[Pointing records for text and elements]
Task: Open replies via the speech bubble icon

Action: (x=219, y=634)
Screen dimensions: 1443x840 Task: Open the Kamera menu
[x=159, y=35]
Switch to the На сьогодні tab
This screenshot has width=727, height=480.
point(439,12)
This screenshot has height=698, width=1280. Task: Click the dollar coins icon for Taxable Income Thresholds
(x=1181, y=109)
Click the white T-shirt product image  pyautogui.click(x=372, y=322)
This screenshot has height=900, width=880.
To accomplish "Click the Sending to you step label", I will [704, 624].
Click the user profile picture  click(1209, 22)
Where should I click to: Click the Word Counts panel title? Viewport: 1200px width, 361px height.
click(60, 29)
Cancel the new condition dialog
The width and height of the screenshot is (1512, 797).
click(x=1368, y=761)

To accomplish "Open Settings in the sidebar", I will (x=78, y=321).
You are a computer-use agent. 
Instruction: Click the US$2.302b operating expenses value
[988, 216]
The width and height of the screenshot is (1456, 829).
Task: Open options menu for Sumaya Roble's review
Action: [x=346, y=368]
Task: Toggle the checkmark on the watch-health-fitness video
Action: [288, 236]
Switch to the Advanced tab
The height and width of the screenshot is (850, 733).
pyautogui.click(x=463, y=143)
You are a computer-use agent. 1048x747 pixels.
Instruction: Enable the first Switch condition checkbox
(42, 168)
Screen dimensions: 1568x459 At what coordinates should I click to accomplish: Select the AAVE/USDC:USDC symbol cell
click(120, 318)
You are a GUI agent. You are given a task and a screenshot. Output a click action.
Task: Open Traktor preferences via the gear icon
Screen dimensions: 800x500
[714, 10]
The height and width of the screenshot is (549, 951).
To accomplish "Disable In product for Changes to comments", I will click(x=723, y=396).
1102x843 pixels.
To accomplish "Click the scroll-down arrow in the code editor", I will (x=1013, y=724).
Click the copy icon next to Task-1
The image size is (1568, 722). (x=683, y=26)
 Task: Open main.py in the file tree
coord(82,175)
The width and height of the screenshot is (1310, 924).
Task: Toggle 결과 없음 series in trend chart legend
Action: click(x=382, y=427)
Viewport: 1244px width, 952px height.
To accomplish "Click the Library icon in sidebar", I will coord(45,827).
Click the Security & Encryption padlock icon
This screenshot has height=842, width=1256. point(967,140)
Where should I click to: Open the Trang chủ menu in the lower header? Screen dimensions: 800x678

Aim of the exercise -
Return verbatim the rows that begin with the line containing "You are a computer-use agent. 1048x747" and continue through the end of the rows, with both ends included.

Right answer -
You are a computer-use agent. 1048x747 pixels.
Instruction: Enable the first Switch condition checkbox
(42, 168)
Screen dimensions: 1568x459 At what coordinates should I click to accomplish: Select the AAVE/USDC:USDC symbol cell
click(120, 318)
You are a GUI agent. You are given a task and a screenshot. Output a click action.
Task: Open Traktor preferences via the gear icon
Screen dimensions: 800x500
[714, 10]
The height and width of the screenshot is (549, 951).
To accomplish "Disable In product for Changes to comments", I will click(x=723, y=396).
1102x843 pixels.
To accomplish "Click the scroll-down arrow in the code editor", I will (x=1013, y=724).
Click the copy icon next to Task-1
The image size is (1568, 722). (x=683, y=26)
 Task: Open main.py in the file tree
coord(82,175)
The width and height of the screenshot is (1310, 924).
Task: Toggle 결과 없음 series in trend chart legend
Action: click(x=382, y=427)
Viewport: 1244px width, 952px height.
To accomplish "Click the Library icon in sidebar", I will coord(45,827).
Click the Security & Encryption padlock icon
This screenshot has height=842, width=1256. point(967,140)
Where should I click to: Open the Trang chủ menu in the lower header? Screen dimensions: 800x678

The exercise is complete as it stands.